Text excerpt section start
The Art Collection of Terry Allen Kramer, the Flashy Heiress Who Produced ‘Kinky Boots,’ Is Heading to Christie’s This Fall

Led by works from Picasso, Pissarro, and Matisse, Kramer’s collection is expected to fetch as much as $21 million.

Terry Allen Kramer and Bongo-Bongo the Dog on June 17, 2008 in New York City. Photo: Billy Farrell /Patrick McMullan via Getty Images.

Terry Allen Kramer, the late heiress and theater producer behind Kinky Boots, Hello, Dolly!, and The Goat, or Who Is Sylvia?, was as famous for her lavish, art-filled homes and she was for the five Tony Awards to her name. Before she died in May of this year, her stacked collection of Impressionist and Modern artwork—including major pieces by Picasso, Degas and Matisse—were displayed across her New York City penthouse and her opulent mansion in Palm Beach, Florida.
Text excerpt section end
### Task item A:
In the article about Terry Allen Kramer's art collection, what is the highest amount the collection is expected to fetch?
### Task item B:
Name every artist mentioned in the article about Terry Allen Kramer's art collection.
### Task item C:
Carry on the article about Terry Allen Kramer's art collection from the point where it stops.
Data extract section start
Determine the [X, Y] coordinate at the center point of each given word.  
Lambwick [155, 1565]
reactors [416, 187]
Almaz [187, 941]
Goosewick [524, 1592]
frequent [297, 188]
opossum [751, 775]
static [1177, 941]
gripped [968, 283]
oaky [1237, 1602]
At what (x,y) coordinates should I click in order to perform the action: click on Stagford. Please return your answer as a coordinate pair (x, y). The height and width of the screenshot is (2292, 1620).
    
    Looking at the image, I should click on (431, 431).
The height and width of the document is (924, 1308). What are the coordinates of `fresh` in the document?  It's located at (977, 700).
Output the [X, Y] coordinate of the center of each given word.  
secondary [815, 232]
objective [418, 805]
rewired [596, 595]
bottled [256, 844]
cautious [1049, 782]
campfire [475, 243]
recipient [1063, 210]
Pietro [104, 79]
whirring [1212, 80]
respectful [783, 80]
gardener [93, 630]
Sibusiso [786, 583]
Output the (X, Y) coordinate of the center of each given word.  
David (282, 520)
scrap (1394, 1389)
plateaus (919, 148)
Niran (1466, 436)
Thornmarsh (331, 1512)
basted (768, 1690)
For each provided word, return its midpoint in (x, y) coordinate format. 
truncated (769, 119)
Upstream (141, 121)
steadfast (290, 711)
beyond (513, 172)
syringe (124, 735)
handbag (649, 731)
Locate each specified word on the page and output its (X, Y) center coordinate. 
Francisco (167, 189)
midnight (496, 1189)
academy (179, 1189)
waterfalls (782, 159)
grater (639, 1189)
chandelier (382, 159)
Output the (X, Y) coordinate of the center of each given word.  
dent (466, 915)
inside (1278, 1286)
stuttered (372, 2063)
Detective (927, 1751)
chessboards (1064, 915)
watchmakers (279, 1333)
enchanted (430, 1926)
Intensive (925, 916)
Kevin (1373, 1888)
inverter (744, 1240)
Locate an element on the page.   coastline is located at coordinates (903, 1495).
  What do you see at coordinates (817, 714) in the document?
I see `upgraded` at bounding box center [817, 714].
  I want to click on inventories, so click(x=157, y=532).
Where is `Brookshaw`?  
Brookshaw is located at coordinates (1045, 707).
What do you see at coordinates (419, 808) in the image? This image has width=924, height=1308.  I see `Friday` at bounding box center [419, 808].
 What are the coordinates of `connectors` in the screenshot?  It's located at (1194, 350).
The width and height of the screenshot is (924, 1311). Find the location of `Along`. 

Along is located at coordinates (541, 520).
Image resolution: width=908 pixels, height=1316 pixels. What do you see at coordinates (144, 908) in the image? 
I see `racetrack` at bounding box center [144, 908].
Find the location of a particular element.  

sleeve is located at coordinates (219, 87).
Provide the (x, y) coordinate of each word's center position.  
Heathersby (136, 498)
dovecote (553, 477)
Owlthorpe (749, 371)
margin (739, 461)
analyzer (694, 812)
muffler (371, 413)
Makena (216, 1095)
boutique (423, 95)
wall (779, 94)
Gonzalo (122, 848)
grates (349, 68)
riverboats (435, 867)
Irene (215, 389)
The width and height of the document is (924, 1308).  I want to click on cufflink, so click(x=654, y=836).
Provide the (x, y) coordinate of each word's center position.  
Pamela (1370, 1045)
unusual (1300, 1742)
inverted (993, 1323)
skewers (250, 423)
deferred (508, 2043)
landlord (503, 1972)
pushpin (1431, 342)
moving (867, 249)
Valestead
Data extract section end
### Answer box A:
As much as $21 million.

### Answer box B:
Picasso, Pissarro, Matisse, Degas

### Answer box C:
Now, you can get a taste of Kramer’s signature style—and, if you have enough money, own a piece of it, too. Beginning this fall, more than 260 pieces from Kramer’s estate will hit the auction block across multiple sales at Christie’s New York. Together, they are estimated to bring in as much as $21 million.

Kramer’s collection “reflects the spirit of adventure and sense of fun she was legendary for, spanning the best of Modern art from the late-19th to mid-20th centuries,” Max Carter, head of Christie’s Impressionist and Modern art department, said in a statement. “There’s a sense of vividness and immediacy to it.”

At a dedicated sale on October 16, a selection of Kramer’s porcelain, prints, furniture, and decor will be held at the auction house’s Rockefeller Center headquarters. But the greatest hits of the producer’s storied collection will be saved for Christie’s evening sale of Impressionist and Modern art on November 11.

Camille Pissarro, <i>Jardin et poulailler chez Octave Mirbeau, Les Damps</i> (1892). Courtesy of Christie’s New York.

Camille Pissarro, Jardin et poulailler chez Octave Mirbeau, Les Damps (1892). Courtesy of Christie’s New York.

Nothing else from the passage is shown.